§ **TO DO**: Could you write out, exactly as they stand, only the lines in the listing below from the line with "Click the New file toolbar icon" to the line with "How do I perform: Open", both ends included, without the pictures?

++++ PROVIDED MATERIAL ++++

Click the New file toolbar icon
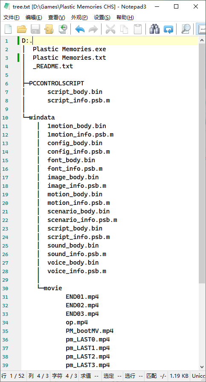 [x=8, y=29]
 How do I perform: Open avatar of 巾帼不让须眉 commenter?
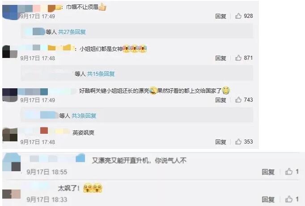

++++
++++ PROVIDED MATERIAL ++++

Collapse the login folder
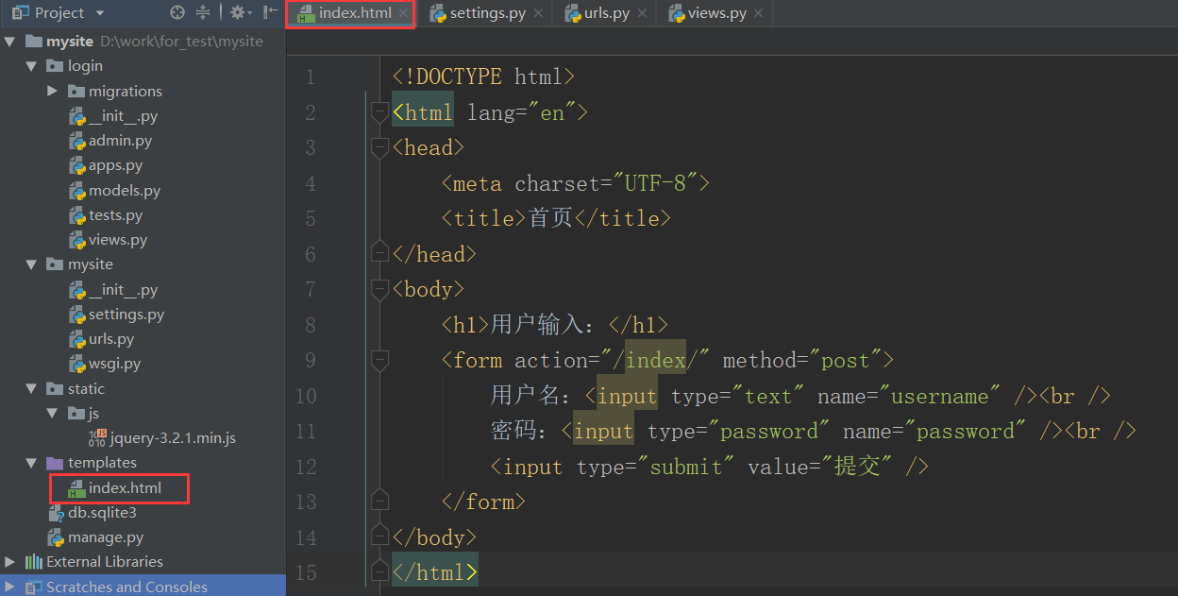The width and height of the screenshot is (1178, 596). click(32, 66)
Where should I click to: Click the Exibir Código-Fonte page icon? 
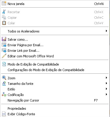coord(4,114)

++++

§ **SOLUTION FOR THIS EXERCISE**:
Click the New file toolbar icon
 [x=8, y=29]
 How do I perform: Open avatar of 巾帼不让须眉 commenter?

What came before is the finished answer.